People I encounter look at me and say….
To my parents…….such a lovely daughter.
To my brother……you are lucky to have her as your sister!!!
To my friends……a friend indeed
To my teachers…..good student isn’t she?

(Statements stated above are purely true and valid…seriously believe me people!!!!!)

Hmmm…..I wonder to how many they should have said these...

Why is it necessary to be good to people around you. I am not saying we mustn’t be good to people around us…but why deceive ourselves just to please others. I believe life should be lived fully cherishing every movement, every fight and argument one makes, every real praise one says to people around them and with full spirit of joy and cheerfulness and straightforwardness...

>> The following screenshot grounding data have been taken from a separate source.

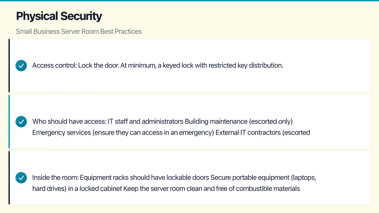Click the teal accent bar on the middle card
This screenshot has width=379, height=213.
coord(9,121)
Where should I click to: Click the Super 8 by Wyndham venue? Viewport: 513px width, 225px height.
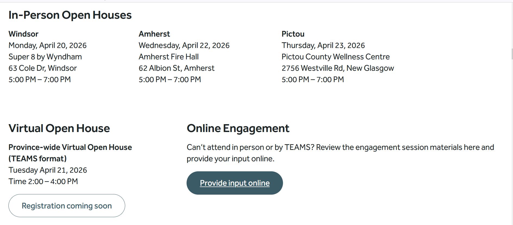45,57
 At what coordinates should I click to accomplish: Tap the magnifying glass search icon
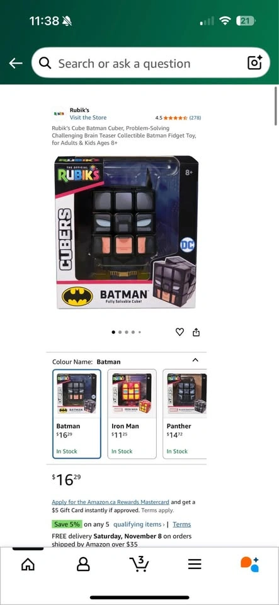45,63
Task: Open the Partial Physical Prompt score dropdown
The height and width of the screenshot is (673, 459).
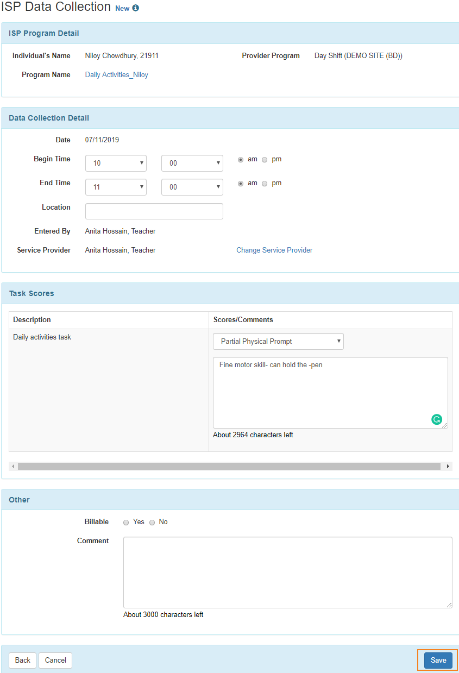Action: pos(278,341)
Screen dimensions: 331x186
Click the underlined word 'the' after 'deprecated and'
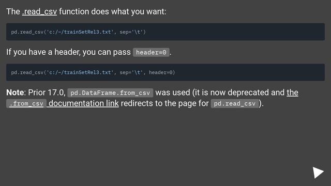(x=292, y=92)
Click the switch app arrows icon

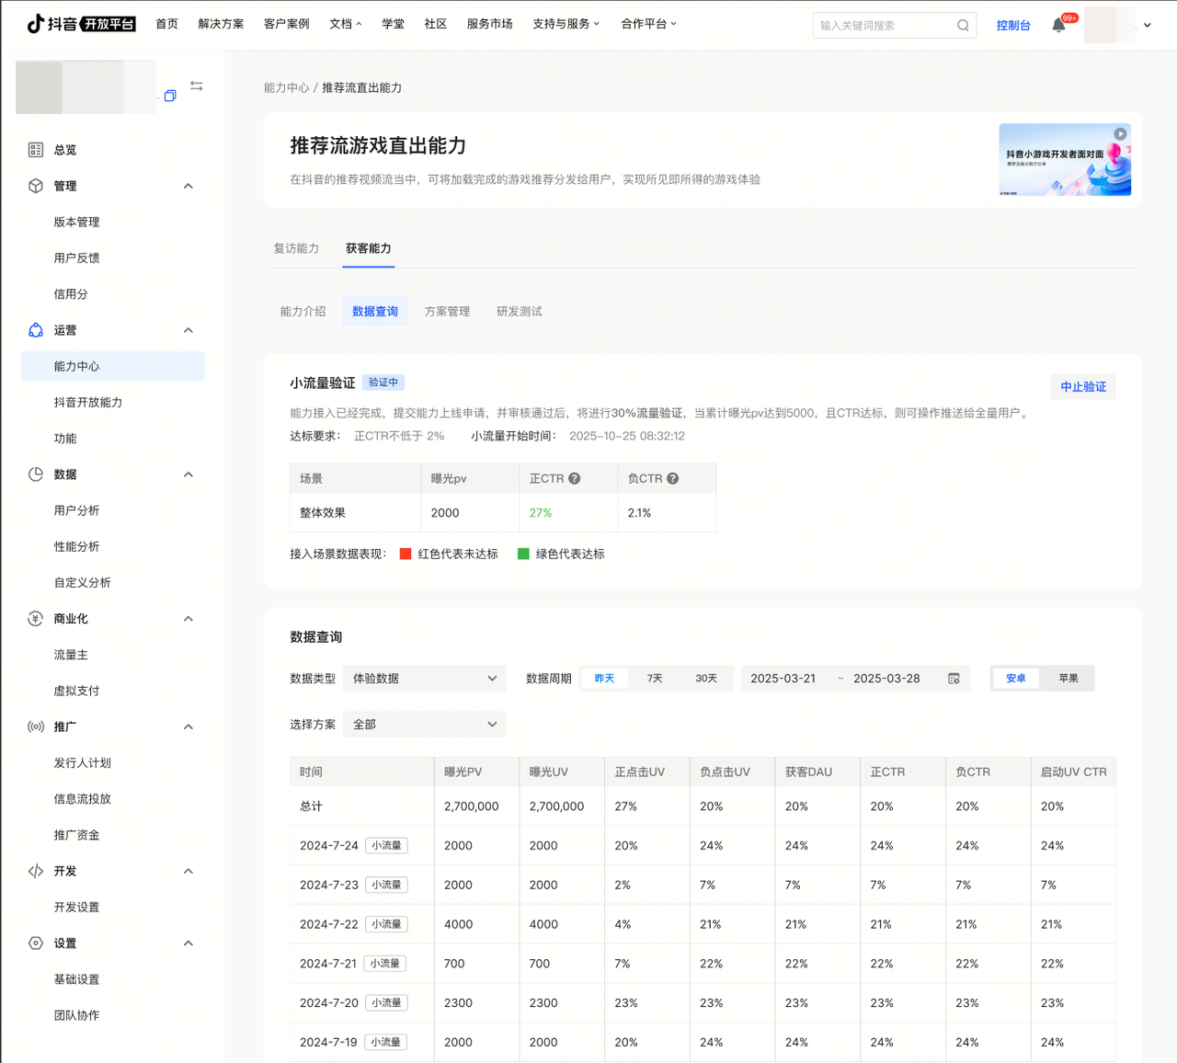tap(197, 86)
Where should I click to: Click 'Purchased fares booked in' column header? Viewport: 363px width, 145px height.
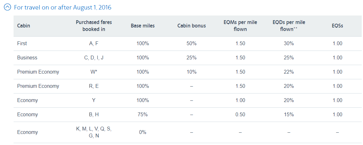(94, 26)
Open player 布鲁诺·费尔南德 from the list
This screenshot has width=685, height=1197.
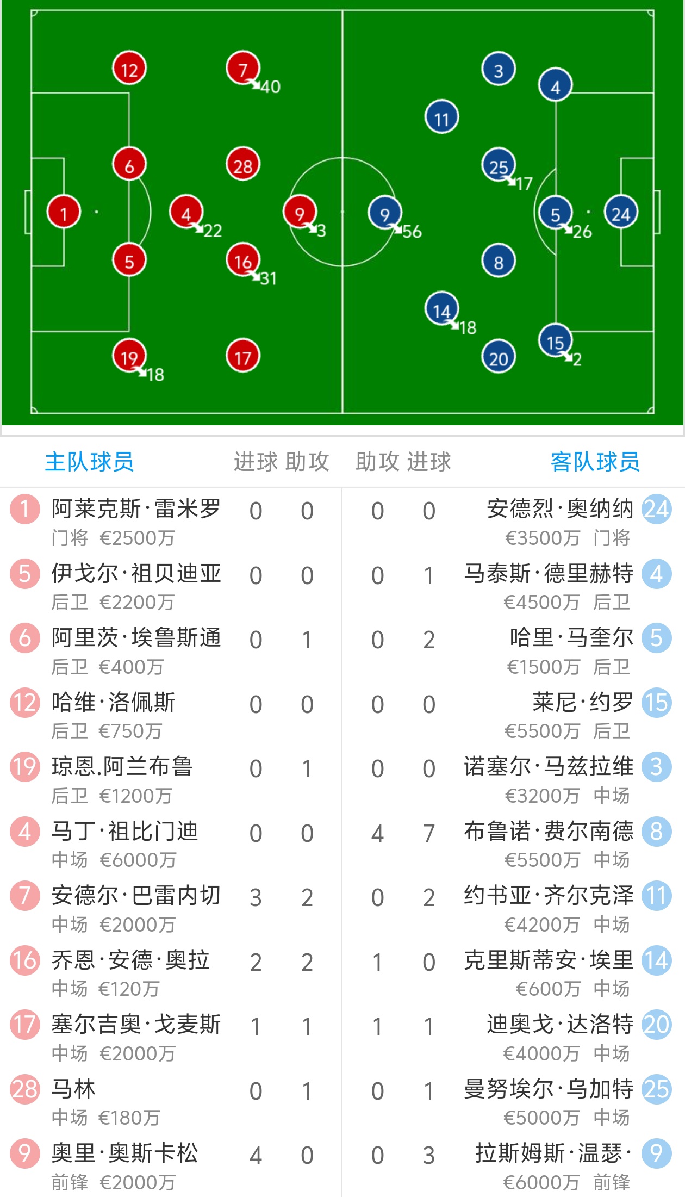point(548,832)
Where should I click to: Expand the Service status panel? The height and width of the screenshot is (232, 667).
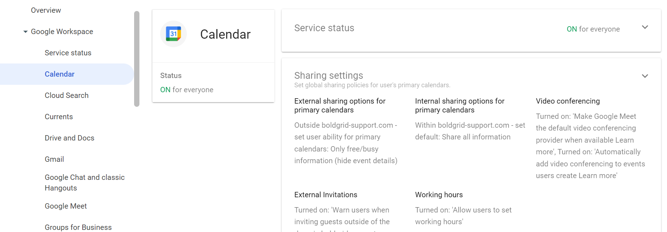[x=645, y=27]
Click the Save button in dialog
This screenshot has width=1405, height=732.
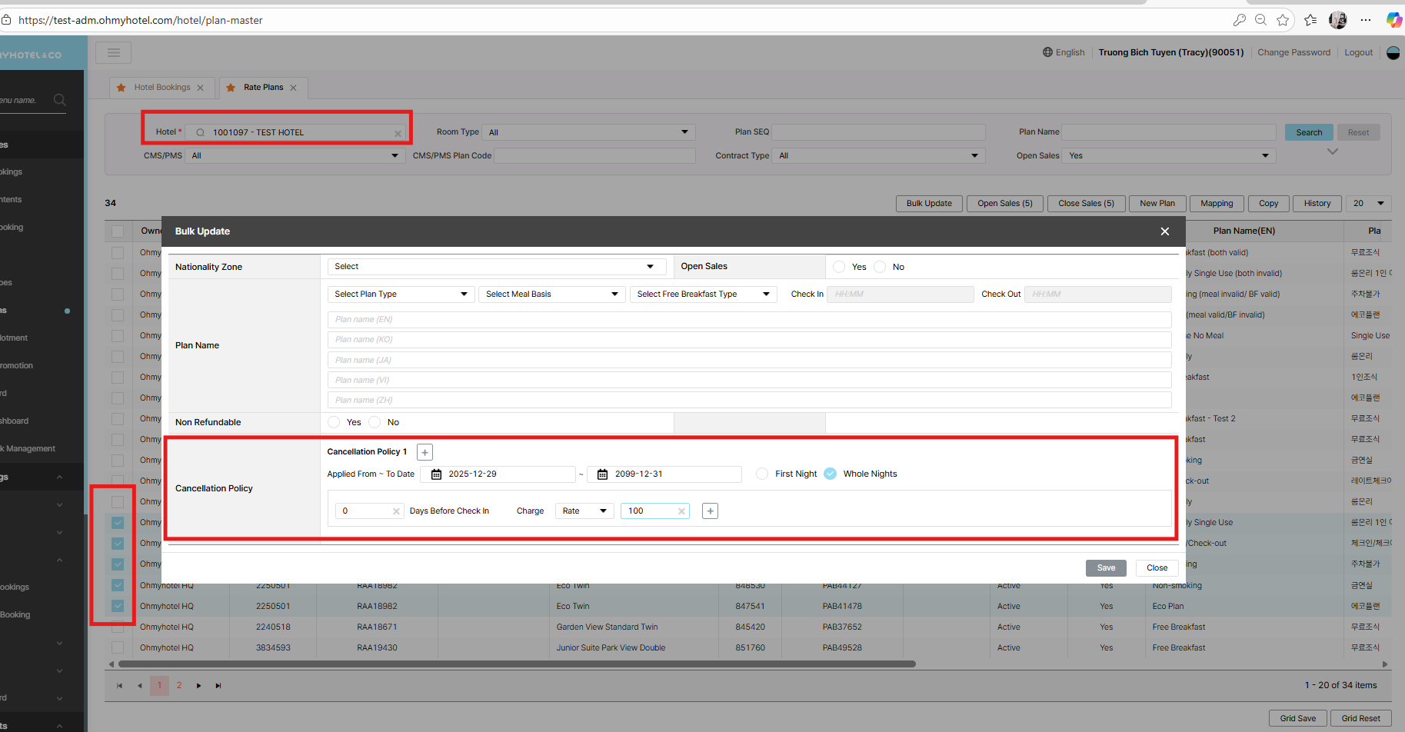click(x=1105, y=568)
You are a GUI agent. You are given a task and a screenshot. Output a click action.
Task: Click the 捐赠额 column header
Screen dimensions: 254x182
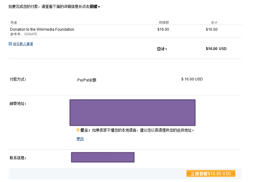tap(164, 22)
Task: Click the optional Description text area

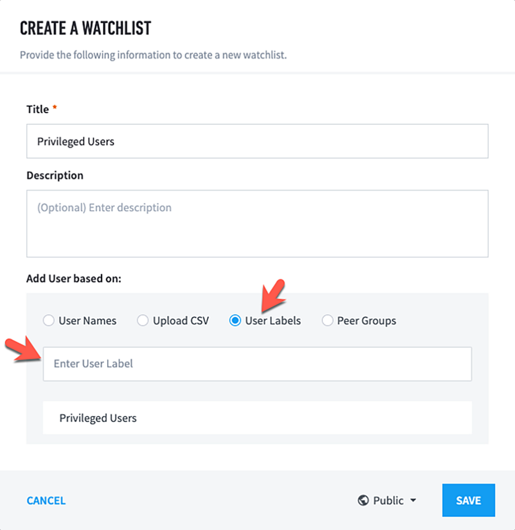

Why is it necessary that I will be accepted by the society I live, only if I live to its customary expectations?? Can’t I live my way of life? Can’t I follow my own crazy rules in life? Why should I always live to others expectations which envelop my original expectations from me, which I have perceived……..or would have perceived if given a chance!!!!

I am a good student…..and I hate being one! Till 10th standard….I was this girl who used to get ranks within the range of 5 – 15th …..life was great and rocking then…my parents were happy with me….as I was back then…but on reaching class 11 (miraculously and fortunately and unfortunately) I topped the class due to the increased interest in the subjects I took…..and from then on…..it was no turning back in my academic life….

Responsibilities, expectations and more expectations and workload came rushing to me….those things which I never cared about in my previous year…responsibility and me!!!......Lol……I am the laziest person on earth…and I guess the last responsible person on earth…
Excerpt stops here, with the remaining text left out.